EXERCISE PROMPT> Whenever a line in the data holds the string "link", pull that line out.

MATERIAL FOR THIS EXERCISE>

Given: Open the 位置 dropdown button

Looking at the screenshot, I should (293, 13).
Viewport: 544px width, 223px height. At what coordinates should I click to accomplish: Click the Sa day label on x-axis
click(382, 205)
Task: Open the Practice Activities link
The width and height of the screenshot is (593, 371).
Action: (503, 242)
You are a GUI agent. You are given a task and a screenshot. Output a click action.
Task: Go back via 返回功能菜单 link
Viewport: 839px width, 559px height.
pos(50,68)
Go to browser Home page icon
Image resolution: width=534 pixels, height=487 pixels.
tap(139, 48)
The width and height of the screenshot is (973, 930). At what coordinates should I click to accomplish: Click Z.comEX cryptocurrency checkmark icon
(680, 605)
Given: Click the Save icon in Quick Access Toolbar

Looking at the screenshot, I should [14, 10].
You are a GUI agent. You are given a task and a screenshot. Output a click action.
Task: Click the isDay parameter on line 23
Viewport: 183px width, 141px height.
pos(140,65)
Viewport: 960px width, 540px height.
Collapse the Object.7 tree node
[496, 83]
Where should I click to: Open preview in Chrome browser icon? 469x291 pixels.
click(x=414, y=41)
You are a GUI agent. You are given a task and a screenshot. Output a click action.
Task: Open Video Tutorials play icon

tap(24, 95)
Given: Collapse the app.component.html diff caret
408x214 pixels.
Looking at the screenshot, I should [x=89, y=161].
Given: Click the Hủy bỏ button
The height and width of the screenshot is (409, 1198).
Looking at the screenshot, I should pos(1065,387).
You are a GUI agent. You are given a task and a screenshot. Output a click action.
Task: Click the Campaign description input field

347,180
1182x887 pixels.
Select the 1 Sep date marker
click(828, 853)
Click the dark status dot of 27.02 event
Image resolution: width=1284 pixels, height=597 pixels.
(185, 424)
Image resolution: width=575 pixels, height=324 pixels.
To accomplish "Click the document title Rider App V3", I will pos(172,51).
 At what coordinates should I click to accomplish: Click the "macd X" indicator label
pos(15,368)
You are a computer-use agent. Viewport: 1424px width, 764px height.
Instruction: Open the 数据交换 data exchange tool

RESULT OF THIS TASK>
Task: Open the Practice Activities link
Task: Go back via 返回功能菜单 link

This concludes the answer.